Voici d’abord ses déclarations de principe.

Il ne connaît, quant à lui, que trois moyens de s’enrichir honnêtement : Le commerce, « mercaturis faciendis », le travail, « operis dandis » et enfin « publicis sumendis », les opérations sur les adjudications de l’État, fermes de l’impôt ou entreprises de grands travaux publics[139], plus clairement les opérations des publicains. Nous demandons qu’on accepte pour le moment cette traduction. Nous la légitimerons avec toute son étendue et toute sa portée, dans le sens le plus moderne du mot. C’est l’un des objets principaux de ce travail[140]. Le public bénéficiait de ces entreprises, en prenant des actions et en opérant sur leur valeur variable, comme on le fait de nos jours.

[139] Parad., VI.

[140] Remarquons, en effet, qu’il n’est pas question ici, seulement de ceux qui prennent une part directe à la perception de l’impôt, des adjudicataires, des publicains proprement dits, mais des spéculateurs qui se multiplient autour d’eux.

Il s’agit ici d’opérations financières, à la portée du public, puisqu’il s’agit d’une ressource ayant un caractère général. On ne dirait pas chez nous, que les fonctions d’employé des contributions ou des chemins de fer et travaux publics, sont l’une des trois uniques sources où le peuple doit trouver ses moyens d’existence, au même rang que le commerce et les professions libérales. A ce moment-là, ce qu’on a appelé depuis la plaie du fonctionnarisme n’existait pas à Rome ; elle n’apparut que sous l’Empire. Ce n’est donc pas seulement au travail de la perception que ces mots de publicis sumendis peuvent s’appliquer ici.

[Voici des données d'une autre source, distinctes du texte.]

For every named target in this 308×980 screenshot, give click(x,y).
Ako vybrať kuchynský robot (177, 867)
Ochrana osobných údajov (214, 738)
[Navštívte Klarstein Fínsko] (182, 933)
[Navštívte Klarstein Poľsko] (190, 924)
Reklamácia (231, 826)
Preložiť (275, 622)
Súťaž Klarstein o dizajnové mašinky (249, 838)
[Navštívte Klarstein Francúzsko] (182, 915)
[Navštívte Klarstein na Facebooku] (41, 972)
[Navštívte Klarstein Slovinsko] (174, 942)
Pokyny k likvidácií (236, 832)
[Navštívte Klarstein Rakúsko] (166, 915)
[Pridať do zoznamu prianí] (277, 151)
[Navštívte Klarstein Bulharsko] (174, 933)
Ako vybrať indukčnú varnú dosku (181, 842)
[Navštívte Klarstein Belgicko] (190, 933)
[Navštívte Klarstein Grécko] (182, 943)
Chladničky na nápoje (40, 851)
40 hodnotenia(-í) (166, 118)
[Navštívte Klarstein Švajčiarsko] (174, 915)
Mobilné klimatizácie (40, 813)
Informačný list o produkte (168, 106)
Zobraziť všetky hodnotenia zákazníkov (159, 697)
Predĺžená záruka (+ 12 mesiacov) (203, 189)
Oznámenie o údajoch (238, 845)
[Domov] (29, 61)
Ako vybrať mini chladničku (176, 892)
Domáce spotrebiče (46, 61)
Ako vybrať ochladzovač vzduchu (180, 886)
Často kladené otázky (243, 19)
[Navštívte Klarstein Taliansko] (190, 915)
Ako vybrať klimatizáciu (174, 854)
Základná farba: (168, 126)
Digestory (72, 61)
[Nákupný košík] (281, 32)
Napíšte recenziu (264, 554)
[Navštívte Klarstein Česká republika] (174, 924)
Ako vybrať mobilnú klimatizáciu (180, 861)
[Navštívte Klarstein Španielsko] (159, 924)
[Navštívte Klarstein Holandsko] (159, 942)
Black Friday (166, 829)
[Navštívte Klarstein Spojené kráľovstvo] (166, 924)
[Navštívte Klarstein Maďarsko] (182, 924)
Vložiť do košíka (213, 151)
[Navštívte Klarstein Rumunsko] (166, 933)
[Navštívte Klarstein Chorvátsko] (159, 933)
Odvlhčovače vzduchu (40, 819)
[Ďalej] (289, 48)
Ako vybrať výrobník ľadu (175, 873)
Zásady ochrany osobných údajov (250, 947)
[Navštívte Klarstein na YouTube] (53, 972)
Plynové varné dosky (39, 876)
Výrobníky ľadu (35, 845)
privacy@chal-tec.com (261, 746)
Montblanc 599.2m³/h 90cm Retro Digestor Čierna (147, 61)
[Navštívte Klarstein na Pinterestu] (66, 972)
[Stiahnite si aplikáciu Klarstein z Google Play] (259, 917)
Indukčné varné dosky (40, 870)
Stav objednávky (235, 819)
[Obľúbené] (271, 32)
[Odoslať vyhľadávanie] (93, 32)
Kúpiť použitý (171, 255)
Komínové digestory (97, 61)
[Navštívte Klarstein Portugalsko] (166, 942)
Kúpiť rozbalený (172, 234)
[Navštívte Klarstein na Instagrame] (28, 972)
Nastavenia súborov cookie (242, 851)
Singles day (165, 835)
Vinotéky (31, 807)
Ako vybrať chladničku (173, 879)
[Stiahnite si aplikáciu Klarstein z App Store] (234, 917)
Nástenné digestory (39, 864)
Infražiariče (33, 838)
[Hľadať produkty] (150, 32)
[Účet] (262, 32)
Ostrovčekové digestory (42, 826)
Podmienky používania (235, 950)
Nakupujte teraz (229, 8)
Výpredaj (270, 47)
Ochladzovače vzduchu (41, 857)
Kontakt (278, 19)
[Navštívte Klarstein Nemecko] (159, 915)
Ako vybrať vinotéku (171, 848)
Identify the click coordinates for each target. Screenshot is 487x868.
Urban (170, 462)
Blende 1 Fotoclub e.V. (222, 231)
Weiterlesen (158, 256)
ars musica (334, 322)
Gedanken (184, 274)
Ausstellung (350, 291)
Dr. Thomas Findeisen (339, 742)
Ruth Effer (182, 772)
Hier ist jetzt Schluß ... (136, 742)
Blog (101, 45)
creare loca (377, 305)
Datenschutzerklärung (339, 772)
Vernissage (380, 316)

Quelques traducteurs disent « dans les fermes de l’impôt », c’est vrai, mais pas suffisamment compréhensif ; il faudrait y ajouter les grands travaux publics, et autres spéculations innombrables et d’immense étendue.

Le commerce lui est prohibé comme sénateur ; n’en parlons pas.

Le travail est gratuit pour lui comme avocat. La loi Cincia est là ; et il ne considérerait pas comme un procédé honnête et avouable, celui qui consisterait à violer les lois. Il fallait, dans tous les cas, y mettre une certaine mesure, comme nous l’avons dit. Ce second procédé ne compte guère plus que l’autre, pour lui, et nous devons passer encore.

Restent les opérations sur les entreprises des publicains, comme seul moyen légal et usuel à sa portée.

Or, nous verrons que c’est justement au Forum où il va lui-même tous les jours de sa vie, que ces opérations se réalisent et se concentrent. Les publicains richissimes, les directeurs et sous-directeurs de grandes compagnies par actions s’y réunissent très régulièrement, aux mêmes endroits, pour y recevoir leurs courriers de province, pour y retrouver leurs actionnaires et leurs clients, constater le cours des partes, délibérer et donner leurs ordres. On y est en relation avec le monde entier, et on y fait des affaires avec les correspondants de toutes les provinces ; on s’y ruine ou on y fait des fortunes subites, voilà ce que nous établirons à n’en pas douter.

Il y avait là une place, auprès des deux Janus, où les naufrages fréquents des uns servaient à enrichir les autres. Nous expliquerons amplement tout ce trafic énorme. Là, tous les jours, Cicéron voit les publicains, il s’y entretient avec eux, comme il a le soin de l’écrire à son frère Quintus.